Malaise chez les agents de l’INPI à Courbevoie

Quand vous déposez une marque, un brevet, pour protéger le nom de votre activité ou de votre innovation technologique, c’est entre les mains des 780 agents et ingénieurs de l’INPI (Institut national de la propriété industrielle) que vous les confiez. Un service actuellement en plein remous. Ce jeudi, les délégués syndicaux Unsa, CGT et CFDT ont réuni le personnel du siège de l’INPI à Courbevoie, où travaillent 500 personnes. En cause : le changement de statut des agents.

« L’INPI est un établissement public administratif dit dérogatoire, en ce sens que son personnel est contractuel de l’Etat et non fonctionnaire », expliquent-ils.
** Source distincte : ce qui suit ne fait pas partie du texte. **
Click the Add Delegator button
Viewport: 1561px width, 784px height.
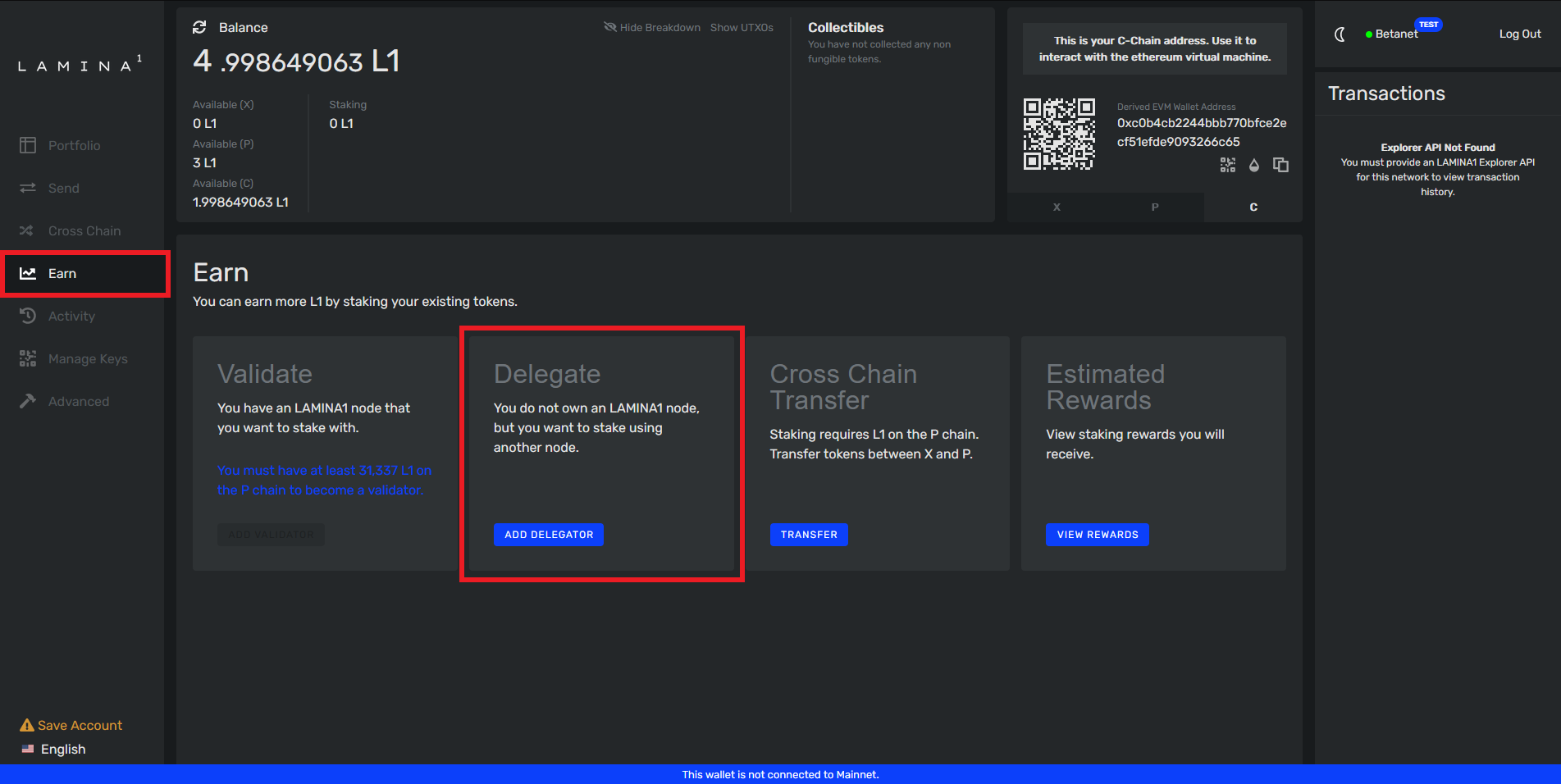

En vertu d’une nouvelle loi, les syndicats demandent à leur direction l’ouverture de négociations sur les emplois pouvant rester dérogatoires et ceux pouvant être « fonctionnarisés ». « La direction nous a opposé un refus et défend le maintien d’une dérogation totale », dénoncent-ils.

« Ce sujet général relève de la compétence exclusive de la direction générale de la fonction publique en lien avec les DRH ministérielles, la concertation avec les partenaires sociaux s’effectuant au sein du conseil supérieur de la fonction publique de l’Etat », répond la direction.